JAMA. 2012;307:685-692.




Study Highlights





  • The study was conducted in 10
    primary care offices in Missouri. Patients eligible for study
    participation were between the 18 and 70 years old and had no history of
    recent exposure to antibiotics or medical history that would predispose
    them to complicated rhinosinusitis.

  • Cases of rhinosinusitis in the
    study were supposed to reflect moderate to severe illness. All
    participants had at least 7 days of facial pain and purulent nasal
    drainage, or less than 7 days of symptoms with significant worsening after
    initial improvement.

  • Participants were randomly
    assigned to receive amoxicillin 500 mg 3 times daily or matching placebo
    for 10 days.

  • All participants also received
    5- to 7-day supplies of multiple medications for symptomatic relief.

  • The primary study outcome was
    disease-specific quality of life at day 3 of treatment. This treatment
    point was chosen given the high rate of spontaneous resolution of
    rhinosinusitis. A validated instrument was used to measure the primary
    study outcome.

  • Other study outcomes included
    disease-specific quality of life at days 7 and 10 of treatment, patient
    symptoms, patient satisfaction with treatment, rates of relapse and
    recurrence of rhinosinusitis, and adverse events associated with study
    therapy.

  • 166 participants underwent
    randomization, and baseline data were similar in comparing the amoxicillin
    group vs the placebo group. The median age of participants was 32 years,
    and 64% were women. The mean duration of rhinosinusitis symptoms exceeded
    11 days, and more than 90% of participants had tried symptomatic treatment
    before coming to the clinician's office.

  • Nearly 90% of participants
    completed the study treatment in both randomly assigned groups, and 92% of
    participants used the supplied medications to relieve symptoms during the
    treatment period.

  • Disease-related quality of life
    was similar in comparing the amoxicillin group vs the placebo group at 3
    days and at 10 days. There was a small benefit for amoxicillin in this
    outcome at day 7, but the study authors state that this difference is of
    questionable clinical significance.

  • Similarly, there was no
    difference between groups in symptom improvement at days 3 and 10. 74% of
    participants receiving amoxicillin reported symptom relief at day 7 vs 56%
    of the placebo group (P = .02).

  • Subgroup analysis based on
    treatment completion and the duration of symptoms corroborated the main
    study findings.

  • Patient satisfaction with
    treatment and rates of relapse or recurrence of rhinosinusitis were also
    similar between the groups, as was the rate of absence from work.

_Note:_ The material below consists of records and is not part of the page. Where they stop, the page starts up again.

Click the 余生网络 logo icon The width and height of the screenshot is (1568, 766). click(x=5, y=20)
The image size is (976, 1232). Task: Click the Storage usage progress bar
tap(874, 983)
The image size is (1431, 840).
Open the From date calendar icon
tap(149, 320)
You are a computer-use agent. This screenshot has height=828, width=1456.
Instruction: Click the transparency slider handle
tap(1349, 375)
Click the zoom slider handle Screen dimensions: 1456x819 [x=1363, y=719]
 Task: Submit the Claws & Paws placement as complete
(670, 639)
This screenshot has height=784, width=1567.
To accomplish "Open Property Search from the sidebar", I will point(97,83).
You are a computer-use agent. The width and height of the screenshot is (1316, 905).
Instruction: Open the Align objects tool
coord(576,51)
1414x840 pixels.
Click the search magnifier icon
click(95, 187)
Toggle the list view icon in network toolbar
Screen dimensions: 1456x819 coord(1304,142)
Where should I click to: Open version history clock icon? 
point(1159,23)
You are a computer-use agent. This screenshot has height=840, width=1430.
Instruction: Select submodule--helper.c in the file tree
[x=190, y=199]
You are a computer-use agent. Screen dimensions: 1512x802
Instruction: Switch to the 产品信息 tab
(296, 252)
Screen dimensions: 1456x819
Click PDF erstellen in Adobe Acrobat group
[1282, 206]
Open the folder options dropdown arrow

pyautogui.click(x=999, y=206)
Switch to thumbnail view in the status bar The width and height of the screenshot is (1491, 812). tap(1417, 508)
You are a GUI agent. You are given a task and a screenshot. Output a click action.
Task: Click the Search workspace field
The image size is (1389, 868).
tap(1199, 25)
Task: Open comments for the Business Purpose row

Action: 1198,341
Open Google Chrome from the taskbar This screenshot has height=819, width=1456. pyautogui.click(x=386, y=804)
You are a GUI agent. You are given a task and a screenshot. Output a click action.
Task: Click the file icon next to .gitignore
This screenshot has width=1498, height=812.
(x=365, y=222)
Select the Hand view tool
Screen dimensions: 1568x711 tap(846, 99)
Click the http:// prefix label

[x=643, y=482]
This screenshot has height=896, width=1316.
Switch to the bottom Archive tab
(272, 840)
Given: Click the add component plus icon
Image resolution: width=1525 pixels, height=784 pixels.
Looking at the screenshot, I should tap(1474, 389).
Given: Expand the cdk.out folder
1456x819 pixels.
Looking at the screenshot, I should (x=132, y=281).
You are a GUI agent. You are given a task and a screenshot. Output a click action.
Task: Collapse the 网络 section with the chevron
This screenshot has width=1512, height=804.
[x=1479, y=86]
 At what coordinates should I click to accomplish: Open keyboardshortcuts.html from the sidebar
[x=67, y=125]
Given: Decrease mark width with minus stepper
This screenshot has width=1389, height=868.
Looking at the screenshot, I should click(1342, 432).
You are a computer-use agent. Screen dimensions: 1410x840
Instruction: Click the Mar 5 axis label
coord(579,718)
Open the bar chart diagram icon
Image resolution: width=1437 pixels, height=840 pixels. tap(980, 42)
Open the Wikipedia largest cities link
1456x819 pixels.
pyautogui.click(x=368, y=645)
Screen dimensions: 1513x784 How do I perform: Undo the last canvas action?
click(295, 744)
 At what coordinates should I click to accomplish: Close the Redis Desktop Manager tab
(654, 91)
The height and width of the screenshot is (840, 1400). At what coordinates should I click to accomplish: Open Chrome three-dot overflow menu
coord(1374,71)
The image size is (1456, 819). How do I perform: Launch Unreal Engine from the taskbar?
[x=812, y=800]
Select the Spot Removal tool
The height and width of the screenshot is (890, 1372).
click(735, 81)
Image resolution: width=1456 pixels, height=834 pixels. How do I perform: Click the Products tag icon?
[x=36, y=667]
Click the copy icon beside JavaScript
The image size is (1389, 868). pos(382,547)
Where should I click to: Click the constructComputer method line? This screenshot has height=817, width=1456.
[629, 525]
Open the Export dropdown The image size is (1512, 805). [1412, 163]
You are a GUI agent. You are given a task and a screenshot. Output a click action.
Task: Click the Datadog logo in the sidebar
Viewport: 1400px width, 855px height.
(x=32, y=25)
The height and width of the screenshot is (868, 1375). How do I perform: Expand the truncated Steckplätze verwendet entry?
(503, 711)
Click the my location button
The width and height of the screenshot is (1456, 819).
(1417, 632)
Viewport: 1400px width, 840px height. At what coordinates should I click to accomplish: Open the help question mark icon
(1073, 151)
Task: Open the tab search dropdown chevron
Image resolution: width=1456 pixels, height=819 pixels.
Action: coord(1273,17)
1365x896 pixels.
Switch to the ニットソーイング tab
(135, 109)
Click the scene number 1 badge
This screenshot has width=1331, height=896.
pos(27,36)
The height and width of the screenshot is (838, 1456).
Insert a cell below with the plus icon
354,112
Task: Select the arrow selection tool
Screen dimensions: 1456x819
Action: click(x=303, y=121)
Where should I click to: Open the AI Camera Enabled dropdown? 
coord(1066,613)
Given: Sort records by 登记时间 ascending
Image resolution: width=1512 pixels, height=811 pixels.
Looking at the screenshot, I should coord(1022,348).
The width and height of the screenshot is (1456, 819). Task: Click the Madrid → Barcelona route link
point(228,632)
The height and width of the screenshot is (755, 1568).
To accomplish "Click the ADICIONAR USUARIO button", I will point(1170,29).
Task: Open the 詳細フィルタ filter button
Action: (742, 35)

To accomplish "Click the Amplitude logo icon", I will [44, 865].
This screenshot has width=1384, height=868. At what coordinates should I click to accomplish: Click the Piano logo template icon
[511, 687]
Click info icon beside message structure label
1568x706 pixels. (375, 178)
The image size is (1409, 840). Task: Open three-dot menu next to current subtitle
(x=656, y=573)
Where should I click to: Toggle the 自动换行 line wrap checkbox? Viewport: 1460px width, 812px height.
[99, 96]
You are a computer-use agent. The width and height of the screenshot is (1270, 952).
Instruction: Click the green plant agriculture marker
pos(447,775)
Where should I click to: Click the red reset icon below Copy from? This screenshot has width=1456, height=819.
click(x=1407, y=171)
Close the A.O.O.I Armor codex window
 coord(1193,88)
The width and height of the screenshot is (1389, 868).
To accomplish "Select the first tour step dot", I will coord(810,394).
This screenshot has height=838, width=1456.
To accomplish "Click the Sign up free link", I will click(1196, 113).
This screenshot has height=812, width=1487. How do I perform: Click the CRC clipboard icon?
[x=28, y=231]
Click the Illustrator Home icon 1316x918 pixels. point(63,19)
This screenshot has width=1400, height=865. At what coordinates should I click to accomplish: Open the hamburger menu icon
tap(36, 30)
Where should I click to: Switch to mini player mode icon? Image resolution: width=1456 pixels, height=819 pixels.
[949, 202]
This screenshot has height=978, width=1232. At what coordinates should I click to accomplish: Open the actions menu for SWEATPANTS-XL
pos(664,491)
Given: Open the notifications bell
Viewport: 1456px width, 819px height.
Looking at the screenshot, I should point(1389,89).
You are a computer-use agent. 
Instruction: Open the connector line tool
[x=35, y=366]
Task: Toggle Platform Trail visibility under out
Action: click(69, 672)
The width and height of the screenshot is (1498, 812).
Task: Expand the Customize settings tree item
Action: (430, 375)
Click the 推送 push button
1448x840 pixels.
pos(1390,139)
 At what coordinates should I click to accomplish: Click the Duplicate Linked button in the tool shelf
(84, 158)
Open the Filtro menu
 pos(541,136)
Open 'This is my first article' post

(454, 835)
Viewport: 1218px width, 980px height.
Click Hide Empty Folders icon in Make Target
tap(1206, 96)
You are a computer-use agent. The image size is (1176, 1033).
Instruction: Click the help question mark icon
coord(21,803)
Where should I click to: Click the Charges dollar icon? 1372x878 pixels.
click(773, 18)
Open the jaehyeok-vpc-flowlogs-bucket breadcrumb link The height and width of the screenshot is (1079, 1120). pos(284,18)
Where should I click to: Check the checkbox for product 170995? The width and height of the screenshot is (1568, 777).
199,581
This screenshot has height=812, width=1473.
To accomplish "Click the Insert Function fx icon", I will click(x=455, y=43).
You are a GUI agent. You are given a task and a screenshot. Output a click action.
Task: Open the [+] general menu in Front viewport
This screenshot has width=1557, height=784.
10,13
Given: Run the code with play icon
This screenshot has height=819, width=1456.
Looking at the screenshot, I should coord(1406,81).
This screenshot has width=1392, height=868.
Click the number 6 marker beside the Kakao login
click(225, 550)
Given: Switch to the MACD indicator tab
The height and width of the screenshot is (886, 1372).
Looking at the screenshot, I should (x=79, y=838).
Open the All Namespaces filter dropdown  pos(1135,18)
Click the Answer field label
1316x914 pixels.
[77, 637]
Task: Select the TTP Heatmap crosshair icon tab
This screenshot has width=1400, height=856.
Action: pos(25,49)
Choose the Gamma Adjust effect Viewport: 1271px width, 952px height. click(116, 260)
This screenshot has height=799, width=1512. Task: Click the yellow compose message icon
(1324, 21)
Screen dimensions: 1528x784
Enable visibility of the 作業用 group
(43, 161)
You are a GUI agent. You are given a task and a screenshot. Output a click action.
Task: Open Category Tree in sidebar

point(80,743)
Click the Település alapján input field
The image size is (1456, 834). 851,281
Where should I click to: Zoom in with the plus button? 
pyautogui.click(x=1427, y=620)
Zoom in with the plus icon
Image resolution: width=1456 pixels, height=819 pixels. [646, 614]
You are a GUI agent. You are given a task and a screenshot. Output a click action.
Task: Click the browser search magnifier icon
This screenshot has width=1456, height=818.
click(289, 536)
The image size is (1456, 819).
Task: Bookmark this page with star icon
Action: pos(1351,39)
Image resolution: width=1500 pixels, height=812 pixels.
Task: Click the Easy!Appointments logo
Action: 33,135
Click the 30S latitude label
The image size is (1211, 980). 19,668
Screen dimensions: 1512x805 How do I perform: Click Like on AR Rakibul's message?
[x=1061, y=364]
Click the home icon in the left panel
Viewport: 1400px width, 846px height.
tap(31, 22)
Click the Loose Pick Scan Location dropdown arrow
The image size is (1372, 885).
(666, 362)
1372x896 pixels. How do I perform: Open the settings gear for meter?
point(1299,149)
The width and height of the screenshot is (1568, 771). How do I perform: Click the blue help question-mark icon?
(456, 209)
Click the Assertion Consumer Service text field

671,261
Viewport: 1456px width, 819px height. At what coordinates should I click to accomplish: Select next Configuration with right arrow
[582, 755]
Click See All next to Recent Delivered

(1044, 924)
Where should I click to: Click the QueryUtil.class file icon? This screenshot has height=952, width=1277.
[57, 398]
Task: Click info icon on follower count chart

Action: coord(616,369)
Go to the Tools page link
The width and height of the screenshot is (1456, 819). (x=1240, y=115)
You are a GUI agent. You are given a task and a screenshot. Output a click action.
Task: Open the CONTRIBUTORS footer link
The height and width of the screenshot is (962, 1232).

  • Rates of adverse events were
    also similar in the amoxicillin group and the placebo group.

  • The only factor associated with
    a higher rate of treatment success at day 7 with amoxicillin vs placebo
    was nasal obstruction.



Clinical Implications





  • Although antibiotic
    prescription rates for acute rhinosinusitis are high in the United States,
    antibiotics are more associated with improvement in measurements such as
    sinus radiographic results compared with patient symptoms. Acute
    rhinosinusitis has a high rate of spontaneous improvement.

  • The current study by Garbutt
    and colleagues demonstrates that amoxicillin offered limited clinical
    benefit vs placebo among adults with acute rhinosinusitis.